On October 22, 1984, Hammond Police Officers Pavlina and Lawson took a written statement from J.N., a borderline mentally retarded youth, age 10, in which J.N. alleged in detail that his babysitter, Edward Ruel (Ruel) forced J.N. to submit to oral and anal sex. Based on this statement, Ruel was arrested and later charged with child molesting and criminal deviate conduct.
At trial, J.N., now age 11, testified that in September 1984, while babysitting J.N., Ruel forcibly pulled J.N.'s pants down and performed fellatio on him. In addition to this and other occasions on which Ruel performed fellatio on him, J.N. also testified that Ruel forcibly sodomized him. Officer *1276 Pavlina testified over Ruel's objection that J.N. told Pavlina during an interview at Lafayette School that Ruel sexually assaulted J.N.
Consequently, Ruel was convicted at the conclusion of a bench trial for child molesting, a Class C felony[1] and Criminal Deviate Conduct, a Class B felony.[2] Ruel now appeals.
Two issues are presented for our consideration on appeal:
I. Whether Ruel's convictions are supported by sufficient evidence.[3]
II. Whether the state's failure to satisfy the foundational requirements of the Patterson rule constitutes reversible error.
Ruel initially argues that sufficient evidence to support his convictions below is lacking in that J.N.'s testimony at trial is inherently unbelievable. Ruel asserts that J.N.'s statements prior to and during trial were inconsistent as to whether Ruel had sodomized him and the number of times J.N. was sexually assaulted by Ruel and others. While acknowledging the standard of appellate review of sufficiency of the evidence, Ruel urges, in primary reliance on Meadows v. State (1968),[4] that this court should deem J.N.'s testimony incredible and, thus, reverse his conviction.[5] We disagree.

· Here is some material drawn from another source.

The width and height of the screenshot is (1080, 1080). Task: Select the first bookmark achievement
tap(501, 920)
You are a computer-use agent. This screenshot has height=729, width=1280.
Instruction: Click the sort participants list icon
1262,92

On appeal the standard of review of sufficiency of the evidence and witness *1277 credibility challenges has long been that we will neither reweigh the evidence nor redetermine the credibility of witnesses, but rather, will look to the evidence most favorable to the state together with all reasonable inferences therefrom. If there is substantial evidence of probative value from which the trier of fact might reasonably infer guilt beyond a reasonable doubt, the conviction must stand. Coleman v. State (1986), Ind., 490 N.E.2d 711, 713; Mullins v. State (1985), Ind. App., 486 N.E.2d 623, 626. The conviction may stand solely on the uncorroborated testimony of a minor witness, Pearson v. State (1985), Ind., 486 N.E.2d 540, 541; Finchum v. State (1984), Ind. App., 463 N.E.2d 304, 307. However, where the conviction is based solely on the testimony of an inherently unbelievable witness, or where such testimony is replete with "incredible dubiosity," we will not let the conviction stand. Hill v. State (1986), Ind., 497 N.E.2d 1061.

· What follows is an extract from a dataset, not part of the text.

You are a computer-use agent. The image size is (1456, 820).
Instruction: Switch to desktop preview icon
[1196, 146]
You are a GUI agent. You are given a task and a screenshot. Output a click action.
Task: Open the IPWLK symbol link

Those cases in which our courts have deemed the sole witness' testimony incredibly dubious or unbelievable involved testimony prompted by coercion and threats, was utterly unbelievable, or evidenced "coaching."[6]Lessig v. State (1986), Ind. App., 489 N.E.2d 978. J.N.'s testimony in the instant case is free of such problems. Hence, Ruel's sufficiency challenge must stand our scrutiny pursuant to our general standard of review in sufficiency cases as stated, supra.

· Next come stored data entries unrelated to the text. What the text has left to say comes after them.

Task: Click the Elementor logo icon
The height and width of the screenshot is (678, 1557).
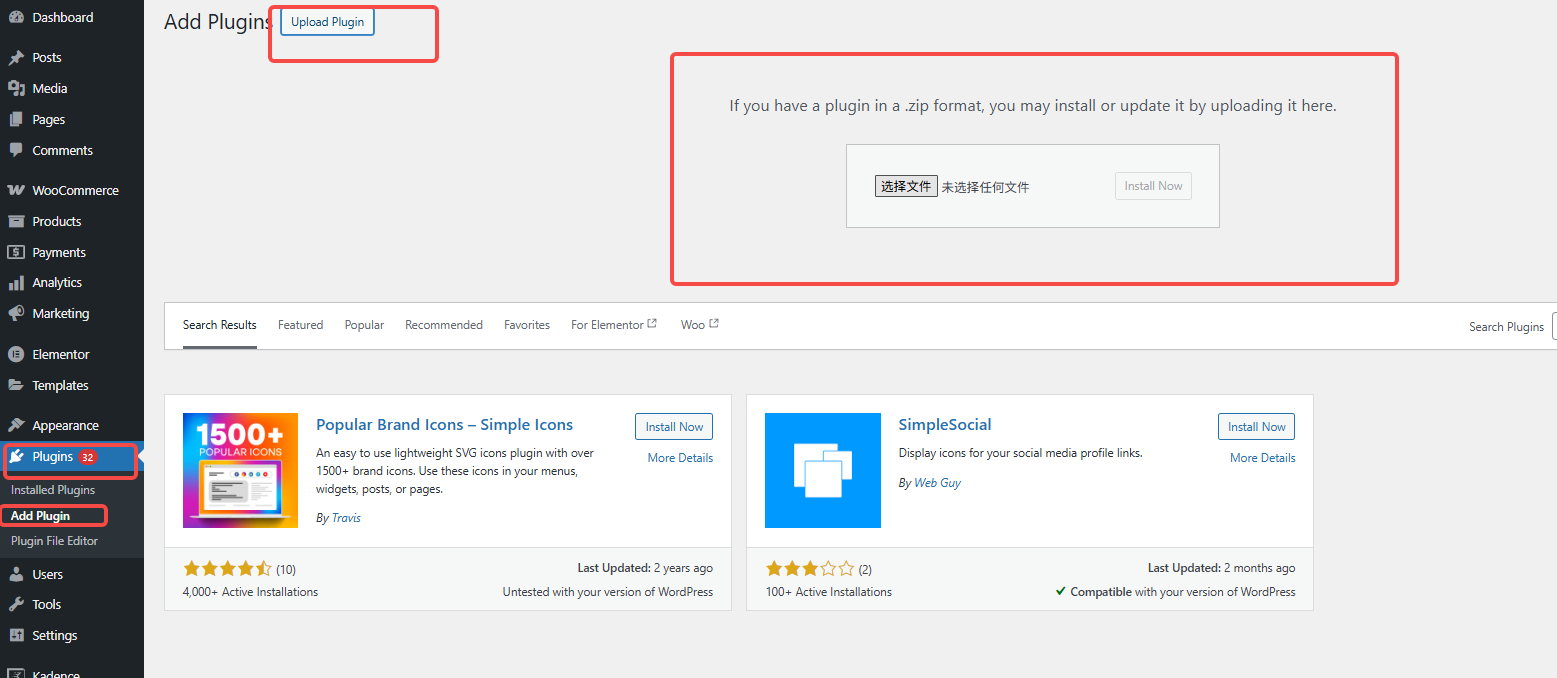Action: click(x=16, y=355)
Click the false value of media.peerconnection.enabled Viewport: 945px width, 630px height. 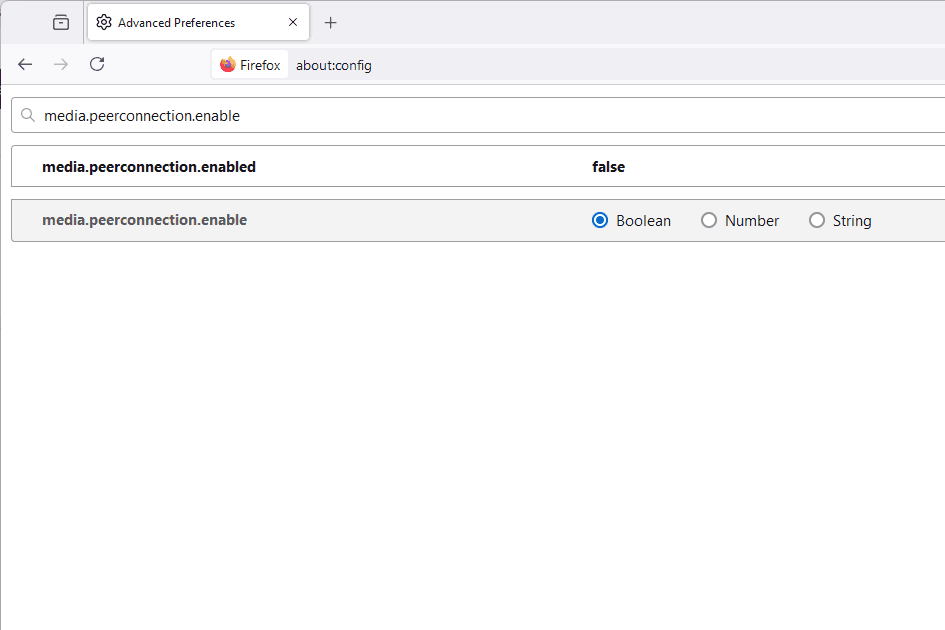[608, 167]
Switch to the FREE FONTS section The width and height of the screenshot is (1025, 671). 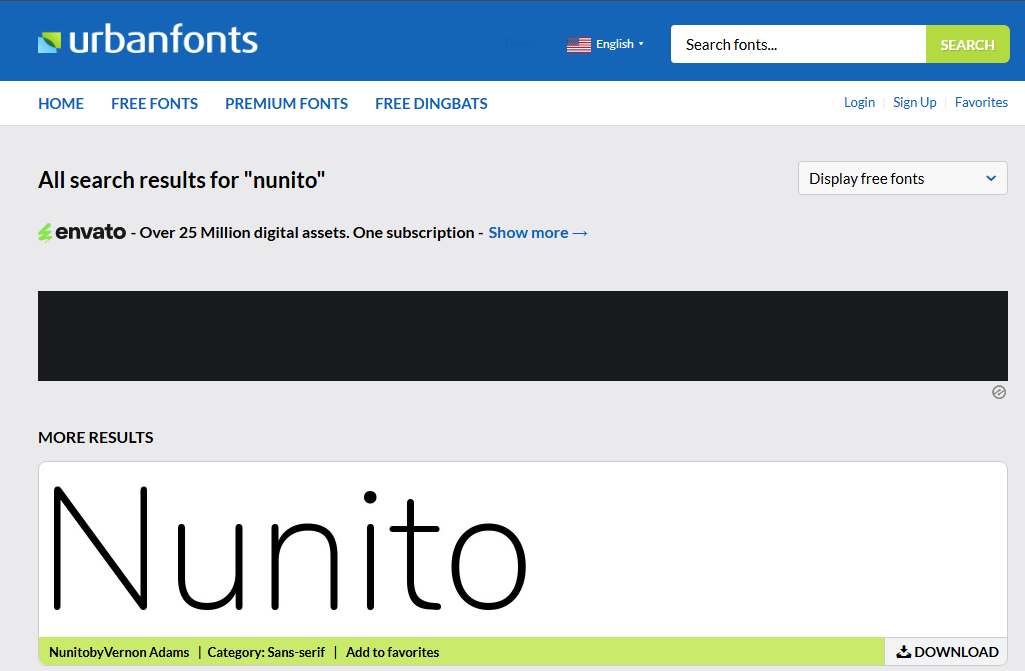click(x=154, y=103)
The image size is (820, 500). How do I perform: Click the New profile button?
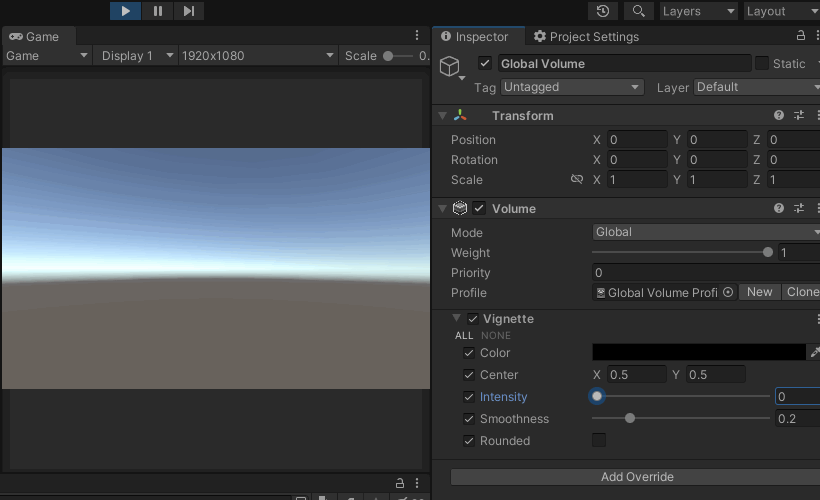[760, 293]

Our careful examination of J.N.'s testimony reveals that despite initial inconsistencies J.N.'s testimony sufficiently supports Ruel's convictions. J.N. provided at trial a graphic account of the two occasions upon which Ruel forcibly performed fellatio on him, and one occasion in which Ruel sodomized J.N. (see Record, pp. 257-60, 270-76, 278-9). We believe that viewing this evidence, as we must, in the light most favorable to the state, J.N.'s testimony was believable and sufficient to support Ruel's convictions.
The trial court allowed Detective Pavlina to testify, over Ruel's hearsay objection, concerning J.N.'s statement to Pavlina during an interview at Lafayette School charging Ruel with sexually assaulting J.N. Ruel argues that since J.N. did not acknowledge or deny at trial making this statement, the requirements of the Patterson rule were not fulfilled. Hence, Ruel urges, it was a misapplication of the Patterson rule for the court to allow Pavlina to testify about J.N.'s hearsay statement.
Generally hearsay is not admitted into evidence due to the danger of unreliability or presumed inefficacy of potential cross examination as well as the danger of hearsay testimony becoming a substitute for trial testimony. Johnson v. State (1985), Ind. App., 480 N.E.2d 600, 602. The hearsay exclusionary rule is replete with exceptions when sufficient indicia of reliability and trustworthiness exist. Id.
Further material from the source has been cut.